# Nail art @ Work



## marreyes38 (Apr 11, 2008)

SOOOO my coworker and i were bored at work so she did my nails. i went for a cool retro 80's look and this is what we settled on...

WHAT DO YOU GUYS THINK?

(apparently the files are too big so it wont let me load them but here are th links)
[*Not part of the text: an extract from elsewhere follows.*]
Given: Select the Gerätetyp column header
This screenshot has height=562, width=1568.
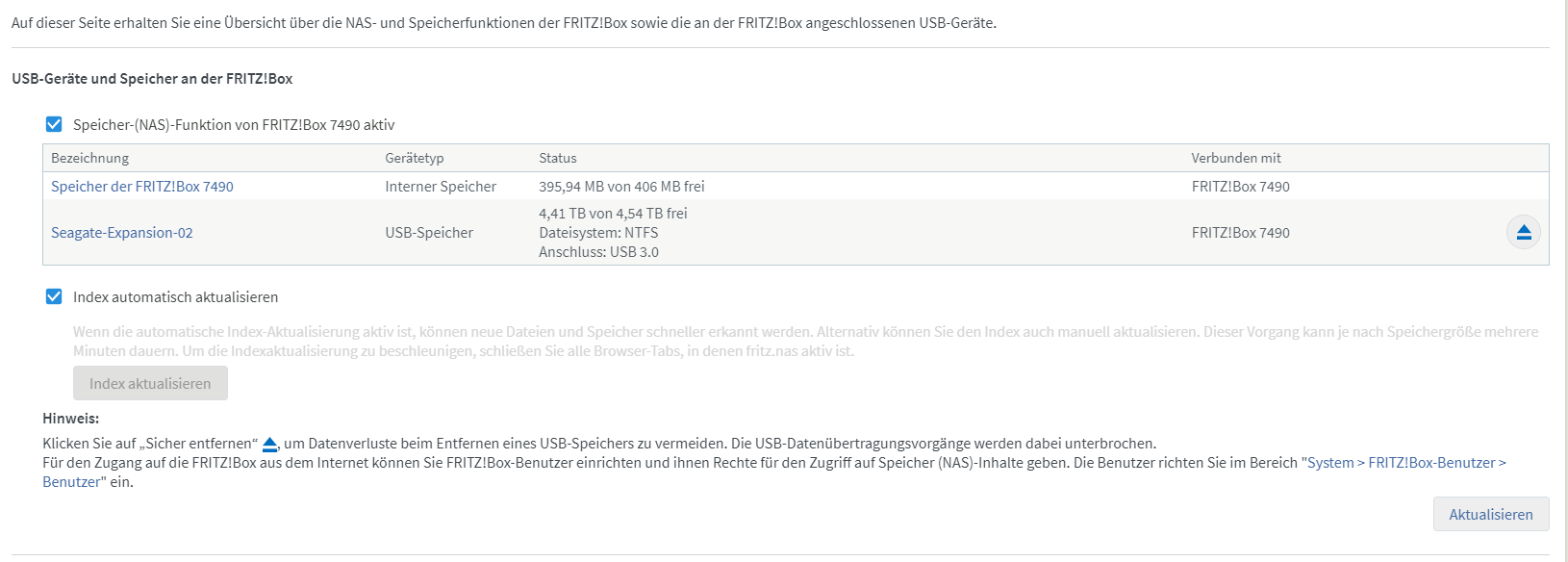Looking at the screenshot, I should pyautogui.click(x=415, y=158).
http://i10.photobucket.com/albums/a108/Tink3811/nail.jpg


http://i10.photobucket.com/albums/a108/Tink3811/nail2.jpg


----------



## OohJeannie (Apr 11, 2008)

They look cuuuuute


----------



## tchristi (Apr 13, 2008)

i love it very pretty. i will try this.


----------



## Babylard (Apr 13, 2008)

sooo cute! i love dramatic nails


----------



## marreyes38 (Apr 14, 2008)

thanx i liked them too...but small tip: if you use rimestones make sure you have a filing block because that is the only way you'll be able to take off the glue from the rimestones.


----------



## AppleDiva (Apr 14, 2008)

very cute.


----------



## browneyedbaby (Apr 14, 2008)

Cute!


----------



## glam8babe (Apr 14, 2008)

wow those are kool!


----------



## babiid0llox (Apr 16, 2008)

They're adorable


----------



## XQUEENBELLA (Apr 17, 2008)

They're cute! I like 'em. =)


----------



## BaDKiTTy69 (Apr 18, 2008)

very cute!


----------



## mslitta (Apr 24, 2008)

very pretty, I love the color with studs.


----------



## TIERAsta (Apr 28, 2008)

so pretty! i'm just starting to feel myself hit a rhinestone stage!


----------



## sofabean (Apr 29, 2008)

oooooooh cooooooool. now I want to get my nails done


----------